100% cluster center accuracy: Decoded cluster centers are correctly classified by the original classifier across all datasets.
LAPACE achieves the best plausibility: LOF scores are lowest (closest to 1.0) across all datasets.
Perfect input robustness: Since all paths converge to fixed centers, the generated CEs are completely invariant to input perturbations.
100% actionability constraint satisfaction: LAPACE-constrained finds valid CEs satisfying all constraints in every test case.
Classifier probability along path points increases monotonically with \(\tau\), confirming alignment between the latent space and the classifier.

Highlights & Insights¶

Practical value of path-based CEs: Users can trade off between "proximate but less robust" and "robust but requiring larger changes" — a strictly more informative alternative to single-point CEs.
Simplicity and effectiveness of label-conditional clustering: Partitioning GMM clusters by class label straightforwardly yields diverse prototypical recourse targets.
Privacy preservation: The method generates synthetic CEs rather than exposing training data points.

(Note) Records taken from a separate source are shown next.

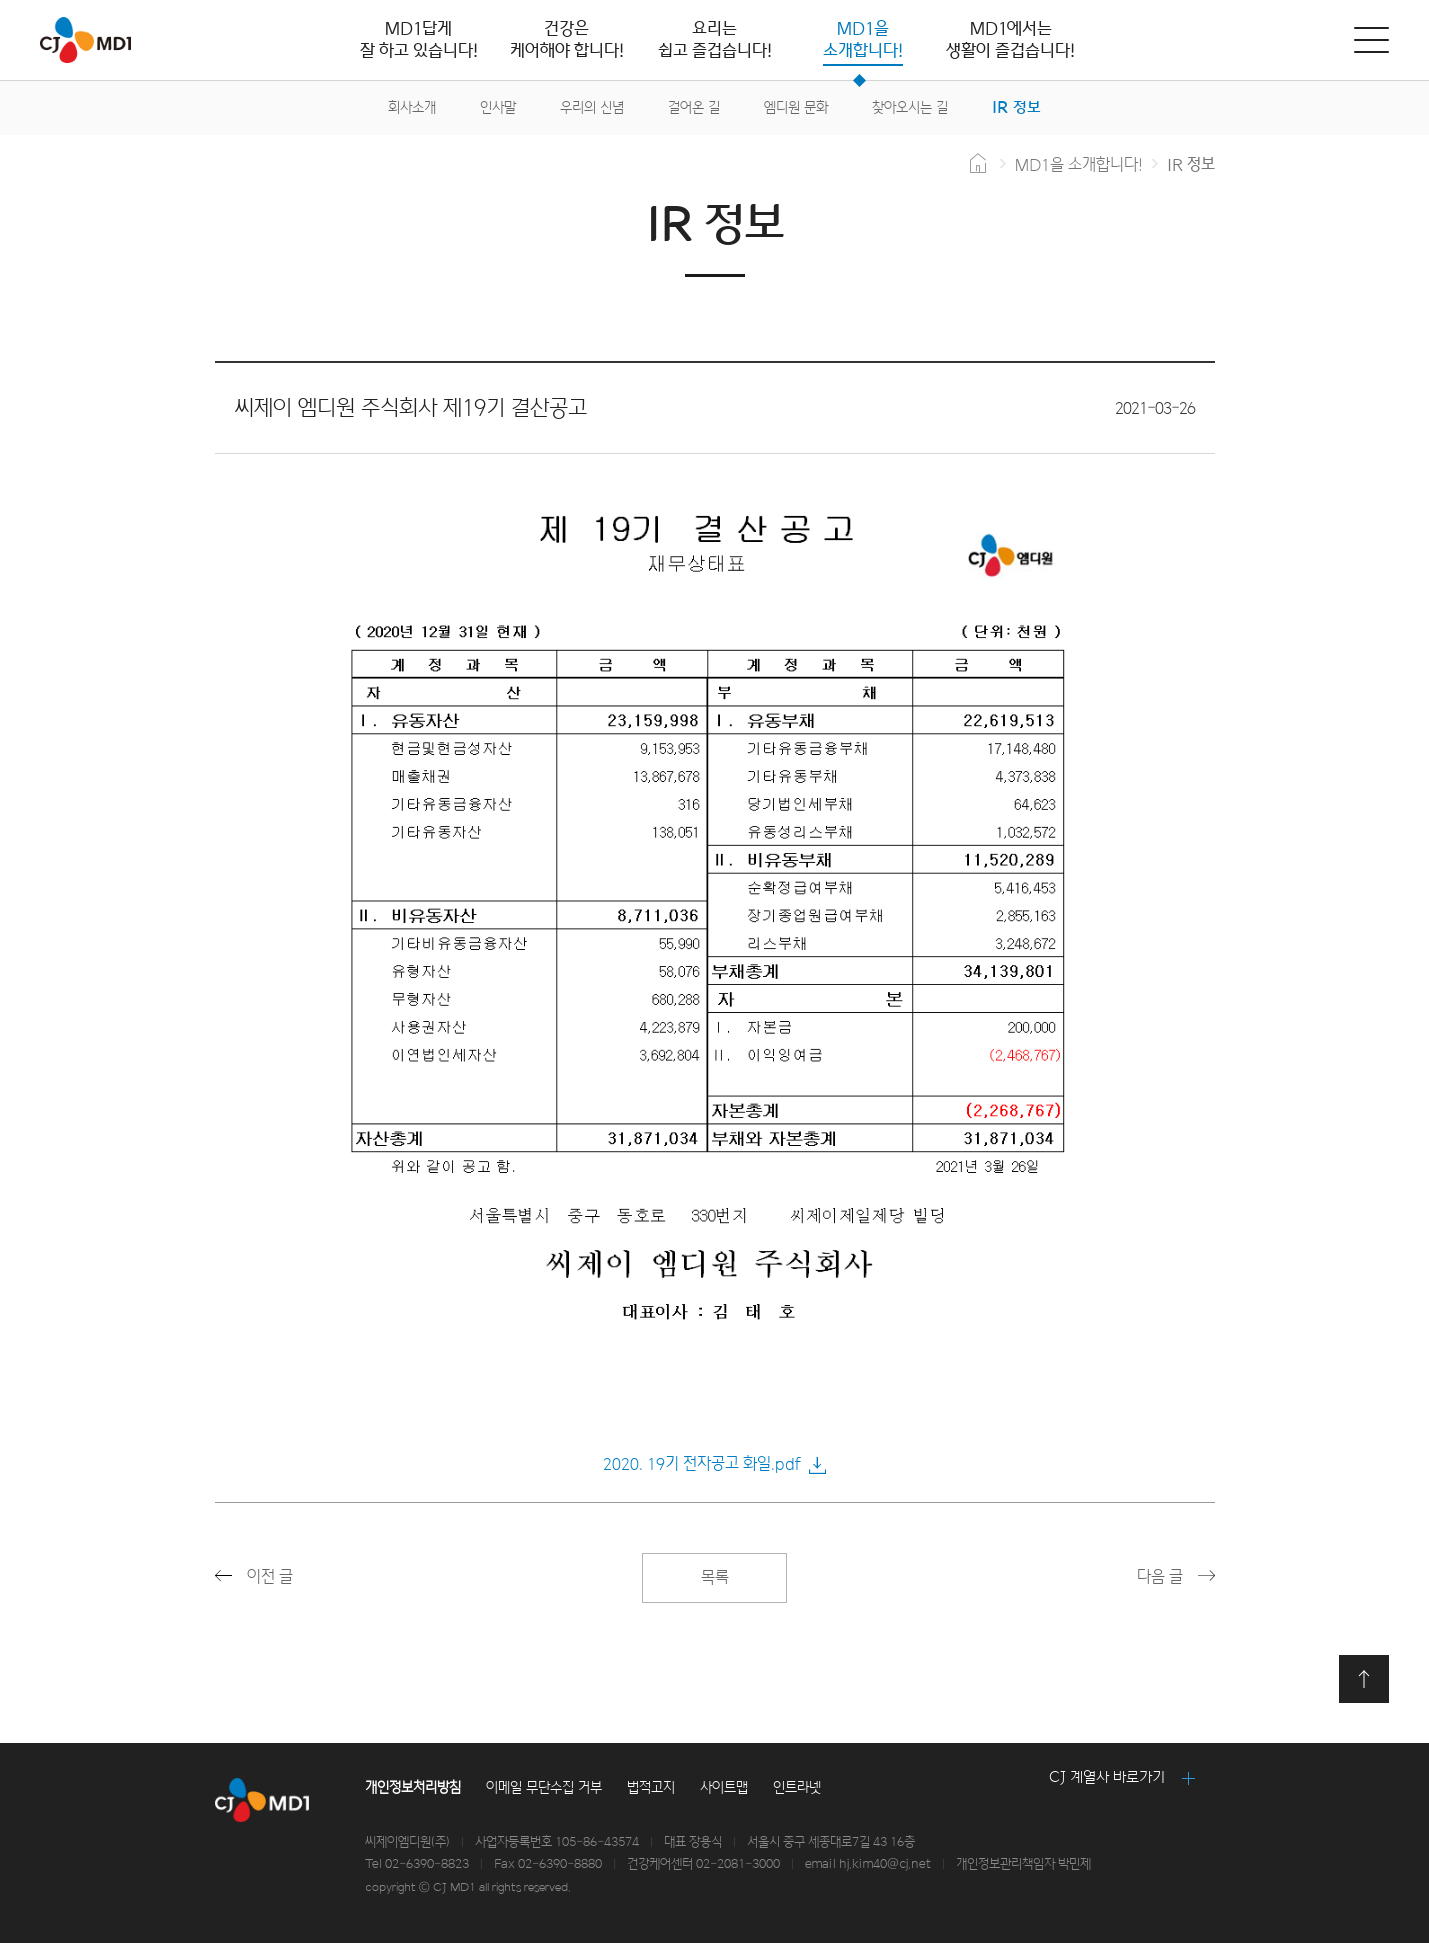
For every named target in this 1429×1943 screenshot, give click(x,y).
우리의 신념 (592, 107)
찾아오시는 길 (910, 107)
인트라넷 (797, 1787)
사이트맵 (724, 1787)
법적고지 (651, 1787)
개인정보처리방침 (413, 1787)
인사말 (498, 107)
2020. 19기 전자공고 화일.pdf (702, 1464)
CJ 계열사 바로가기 (1107, 1777)
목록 (715, 1578)
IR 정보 (1016, 107)
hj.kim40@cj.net (885, 1864)
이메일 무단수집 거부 (544, 1787)
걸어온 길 (694, 107)
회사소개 (412, 107)
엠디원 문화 (796, 107)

Limitations & Future Work¶

CE validity depends on the quality of L-GMVAE training; cluster centers must be verified to be correctly classified.
On datasets with a large proportion of categorical features, the quality of synthetic data degrades noticeably (e.g., a 12.7% gap on adult).
Linear interpolation assumes local smoothness of the latent space, which may be insufficient for complex decision boundaries.
Causal constraints among features are not considered.

vs. DRCE: DRCE uses nearest neighbors to ensure input robustness, but its heuristic distance threshold cannot guarantee perfect robustness. LAPACE achieves perfect robustness through convergence to fixed centers.
vs. DiCE: DiCE produces diverse CEs via multi-objective optimization but at the cost of poor plausibility. LAPACE naturally ensures plausibility through the VAE manifold.
vs. RobXCE: RobXCE enhances model robustness by pushing the decision boundary further away but does not guarantee diversity.

Rating¶

Novelty: ⭐⭐⭐⭐ — The combination of label-conditional GMVAE and path-based CEs is novel and principled.
Experimental Thoroughness: ⭐⭐⭐⭐⭐ — Eight metrics, five baselines, four datasets, actionability tests, and path analysis constitute a very comprehensive evaluation.
Writing Quality: ⭐⭐⭐⭐ — Clear and well-organized with intuitive illustrations.
Value: ⭐⭐⭐⭐ — Provides a unified framework addressing the multi-attribute requirements of counterfactual explanations.